What to produce: Recast every line of the listing below as a JSON list of strings, one string per line, omitting any blank lines.

--- start of Record set ---

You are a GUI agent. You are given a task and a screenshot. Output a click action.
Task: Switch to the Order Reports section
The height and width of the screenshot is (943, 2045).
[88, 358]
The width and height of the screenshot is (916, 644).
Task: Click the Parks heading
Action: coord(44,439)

--- end of Record set ---

Answer:
[
  "You are a GUI agent. You are given a task and a screenshot. Output a click action.",
  "Task: Switch to the Order Reports section",
  "The height and width of the screenshot is (943, 2045).",
  "[88, 358]",
  "The width and height of the screenshot is (916, 644).",
  "Task: Click the Parks heading",
  "Action: coord(44,439)"
]